In a dedicated terminal (my recommendation is to utilize tmux, I’ve yet to understand how to escape from guests in FreeBSD. In illumos I run each bhyve guest in a dedicated non-global zone which in this case would correspond to a VNET jail. Maybe for later exercise to figure that out. Anyway, with tmux I found life in FreeBSD to be easier.

Boot the guest with a template name in the style of name+digit, i.e. worker0, as the argument to the script.
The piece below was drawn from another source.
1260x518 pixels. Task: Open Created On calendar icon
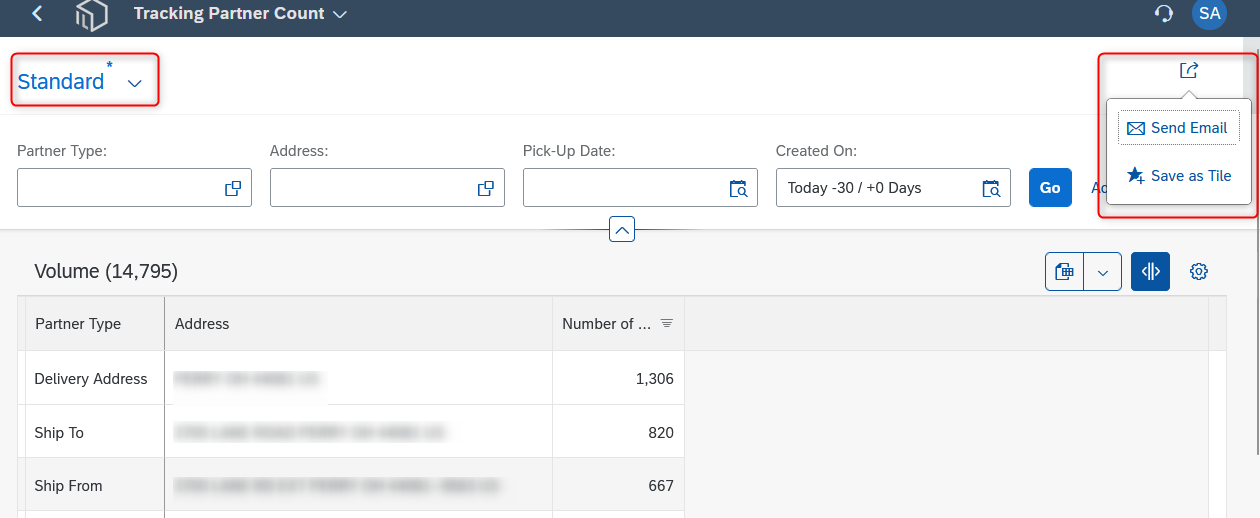click(x=992, y=188)
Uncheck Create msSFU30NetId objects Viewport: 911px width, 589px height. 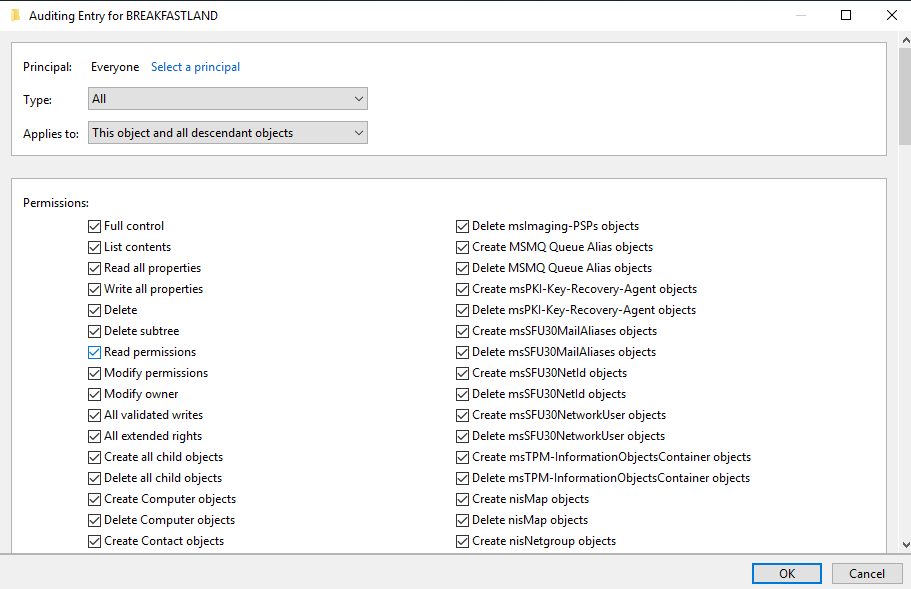pyautogui.click(x=463, y=373)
This will create a tap interface with the same number.

As the guest is booting up the first time, login and become root and type the following, so that cloud-init will run again on the next boot:

cloud-init clean
systemctl poweroff

Then, create the snapshot and clone it:

zpool=dpool
zfs clone ${zpool}/bhyve/${guest}/root@init ${zpool}/bhyve/worker-init
zfs promote ${zpool}/bhyve/worker-init@init

Create a worker node bootstrap script

The actual workers will be created out of a cloned snapshot. The cloud-init will be similar, but with some differences. In this template we start by creating a storage backend out of the clone. Then we will generate the certificates on the host and copy them to the shared file system (which we will consume by the guest during boot). Another thing we’ll do, is that we’ll replace the DHCP lease with a static address (this is very hackish, but it see to do the job and we want results without over achieving, right?!) and finally we configure the kubelet to the right configuration by utilizing the 9P file system. I think this is rather neat.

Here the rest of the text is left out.